What is required —
Shown below are entries with pictures; the line with "Task: Select Mechanical" through the line with "Given: Switch to the RACK tab" is the span to retype exactly, and the pictures stay out.

Records for this exercise —
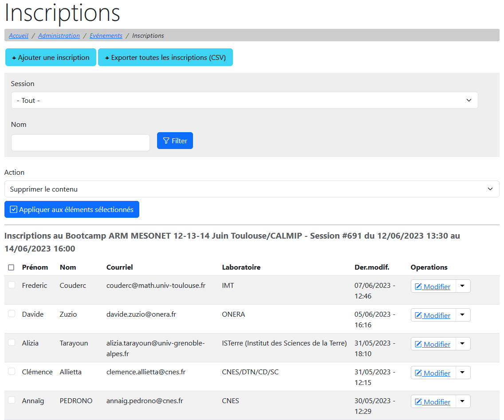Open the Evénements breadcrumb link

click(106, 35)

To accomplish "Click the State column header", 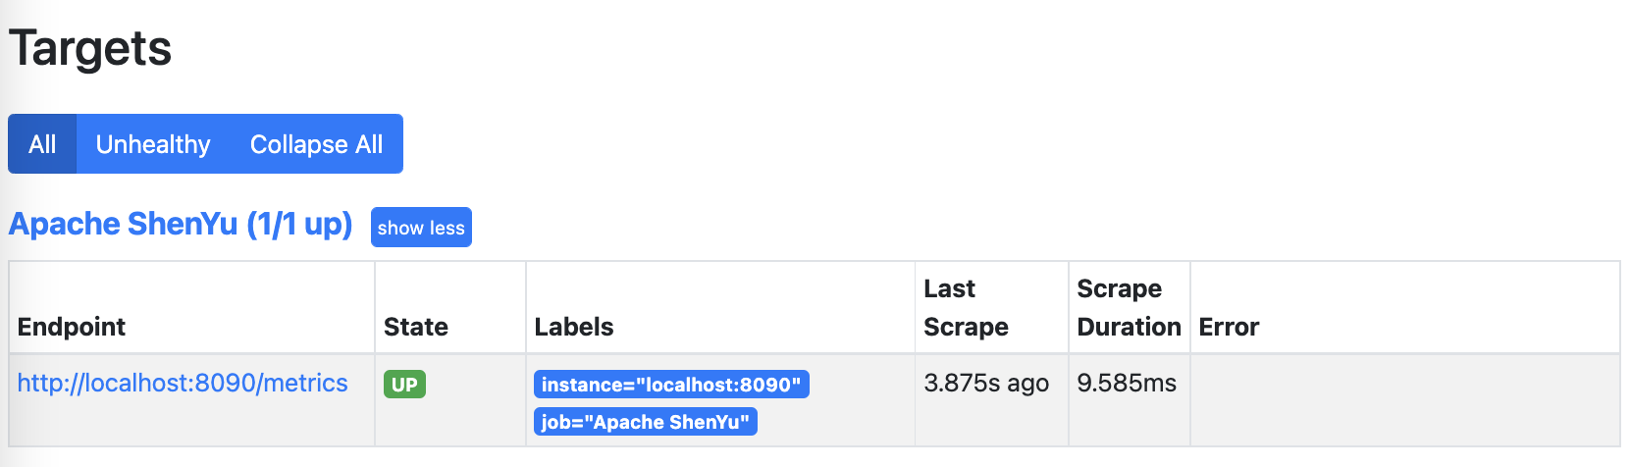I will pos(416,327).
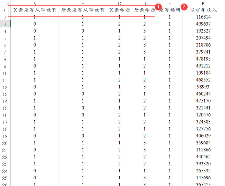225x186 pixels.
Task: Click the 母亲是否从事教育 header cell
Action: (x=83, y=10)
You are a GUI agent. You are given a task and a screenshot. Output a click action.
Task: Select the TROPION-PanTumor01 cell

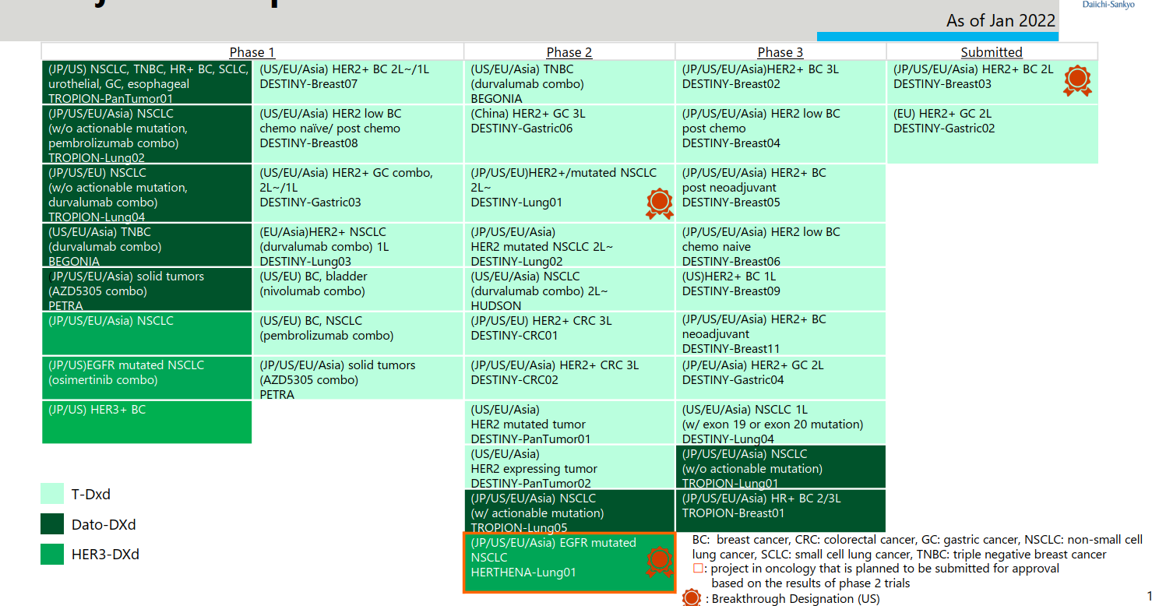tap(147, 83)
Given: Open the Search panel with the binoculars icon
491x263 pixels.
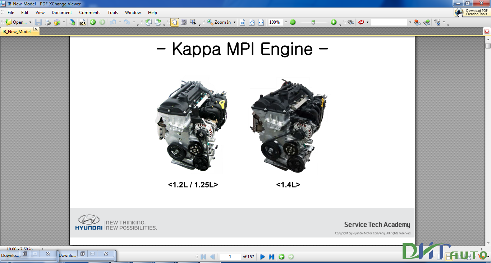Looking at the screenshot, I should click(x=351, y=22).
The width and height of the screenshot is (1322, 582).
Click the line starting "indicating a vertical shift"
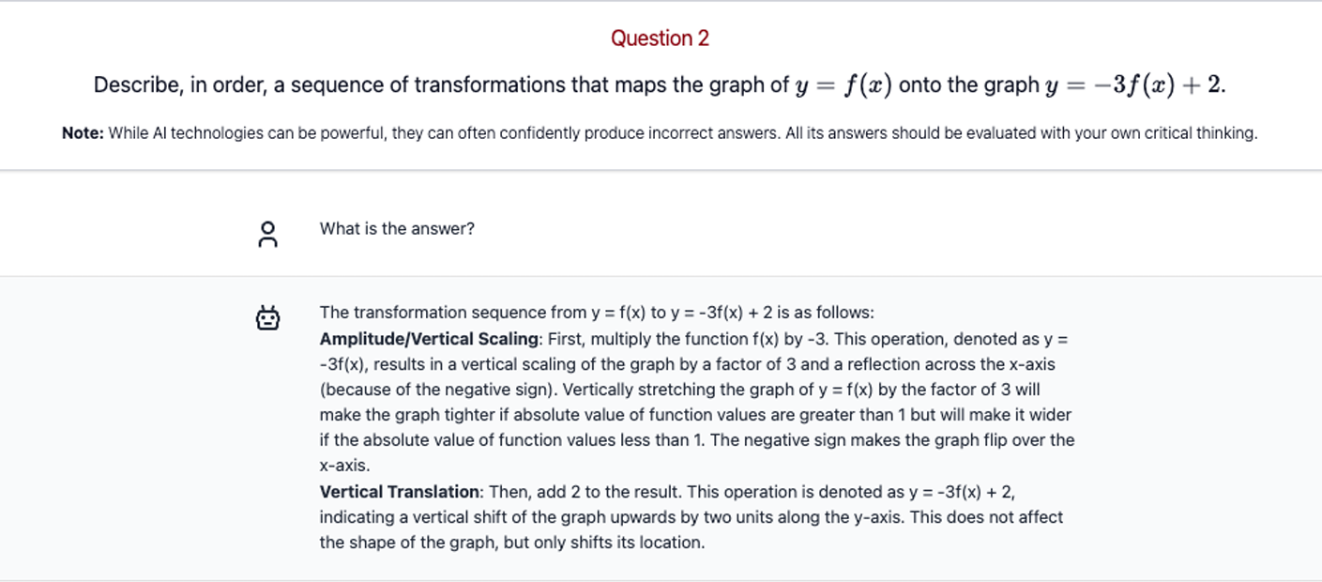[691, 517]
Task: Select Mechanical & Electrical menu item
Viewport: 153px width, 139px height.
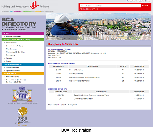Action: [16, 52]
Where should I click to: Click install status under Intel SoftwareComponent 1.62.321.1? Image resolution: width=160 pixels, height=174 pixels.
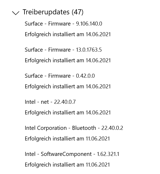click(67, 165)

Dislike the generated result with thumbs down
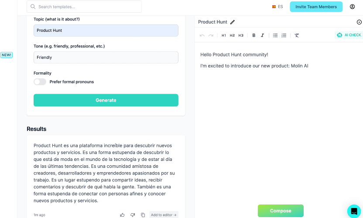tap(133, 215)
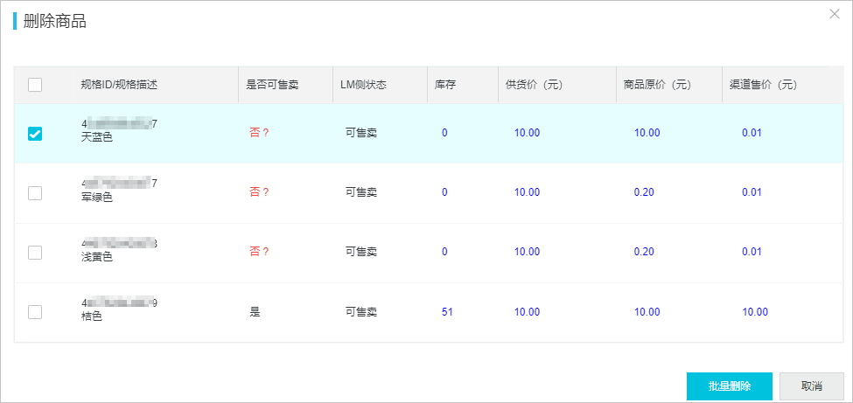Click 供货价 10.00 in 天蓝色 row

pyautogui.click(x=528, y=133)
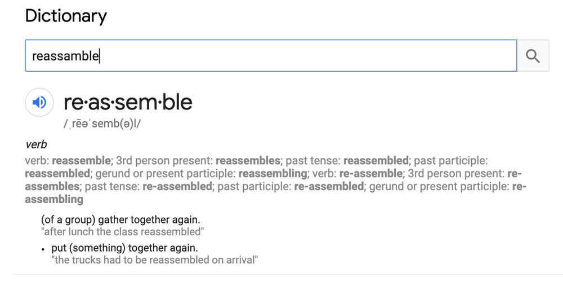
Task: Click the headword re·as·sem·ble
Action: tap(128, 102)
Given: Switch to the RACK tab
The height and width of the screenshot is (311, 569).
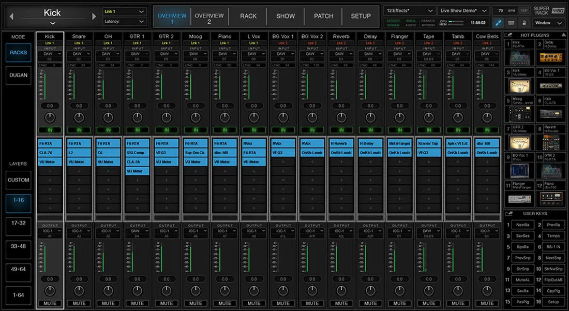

Exercise result —
Task: Select Mechanical & Electrical menu item
Viewport: 153px width, 139px height.
Action: [16, 52]
Where should I click to: Click install status under Intel SoftwareComponent 1.62.321.1? Image resolution: width=160 pixels, height=174 pixels.
click(67, 165)

Dislike the generated result with thumbs down
tap(133, 215)
Click 供货价 10.00 in 天蓝色 row

pyautogui.click(x=528, y=133)
Task: Click the headword re·as·sem·ble
Action: tap(128, 102)
Given: Switch to the RACK tab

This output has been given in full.